You're exactly right! Out of the last 20 years I've been in school and the dozen's of teachers I've had, I would maybe keep 5 of them on staff. Teachers have developed a union where they can effectively sit on there asses, do nothing, make a stink and get paid increasingly large amounts of money. If kids are skipping class most of blame should be put on the school and teacher, the teacher needs to make the class inviting and fun and the school needs to offer fun and exciting courses that make kids excited to come to class. If your not inviting the kids naturally in the first place then you'll have to round them up like cattle. How about before you track you think! Fire most of the teachers and start offering interesting classes that kids want to sit in.

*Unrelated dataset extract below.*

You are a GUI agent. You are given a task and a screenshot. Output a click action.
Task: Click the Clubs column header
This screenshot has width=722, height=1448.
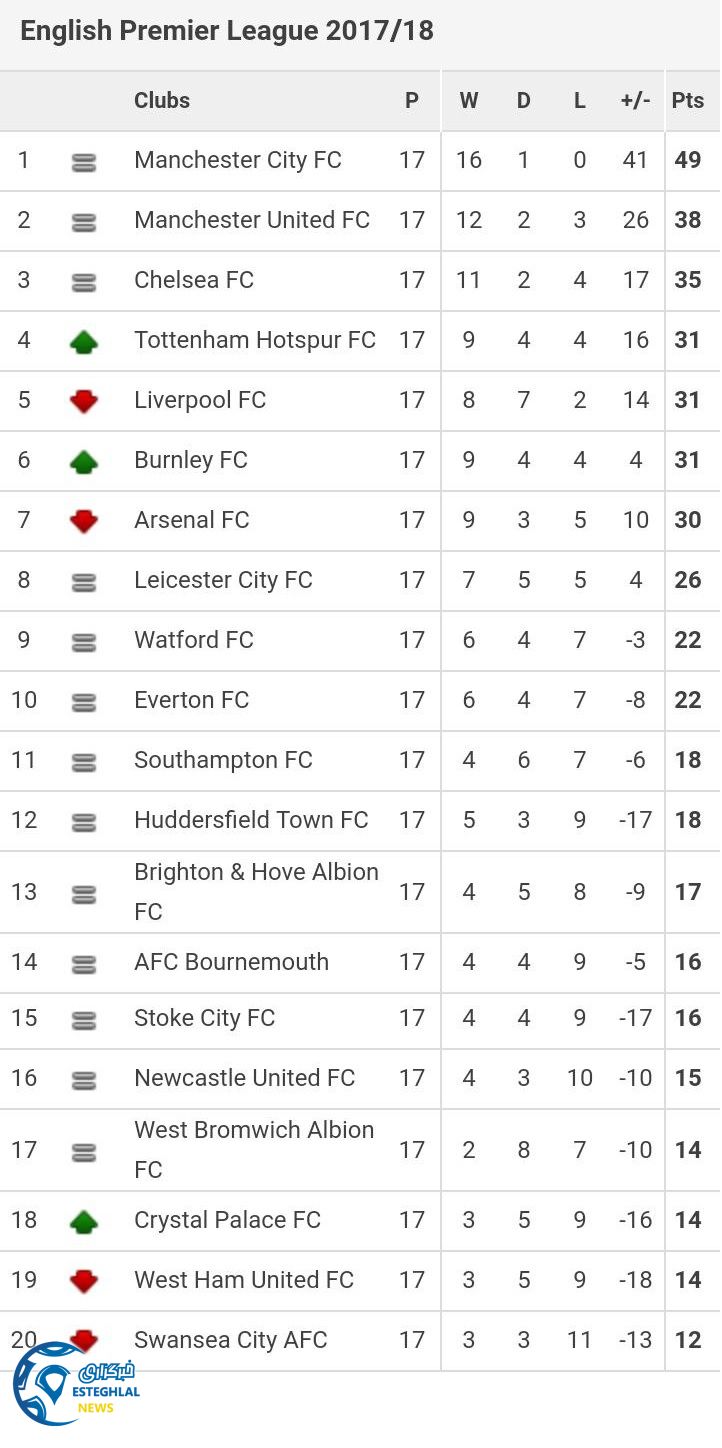point(162,100)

I fail to see how students aren't involved in class planning process.

Re:The real problem (1)

Anonymous Coward | about a year ago | (#44350917)

Teacher gave my precious angel an F, fire him!

FTFY.

wrong hammer for the nail (3, Interesting)

nimbius (983462) | about a year ago | (#44350301)

The problem to school attendance is a societal issue. texas' abstinence only education perpetuates a cycle in which unfit or unwilling parents are needlessly encumbered by raising a child. working two jobs and barely making rent, the prosects are low when faced with ensuring your child doesnt starve to death and attends school on a regular basis.
through policical will, we've slashed education funding to the lowest levels in 30 years. We shouldnt get the luxury of complaining about low school attendance figures when evidence suggests there are arent enough teachers let alone truancy officers to ensure attendance.
the increasing police presence in most schools also reinforces a schoolhouse to jailhouse track for kids that need help the most. one or two run-ins with the cops and most kids just quit going entirely assuming the system is rigged against them.
Dont get me wrong, RFID is a glorious technology. We should use it instead to track politicians in the pursuit of determining where they get off neutering a public service that is intrinsic in becoming a functional human being, let alone model citizen. Maybe a few well placed tags can determine at what point our duly elected officials secure kickbacks for more cops in schools. Line their pockets with some and lets try to figure out what tribal leader is pushing them model legislation for doling cash to religious institutions disguised as legitimate schools

Re:wrong hammer for the nail (0)

Anonymous Coward | about a year ago | (#44350711)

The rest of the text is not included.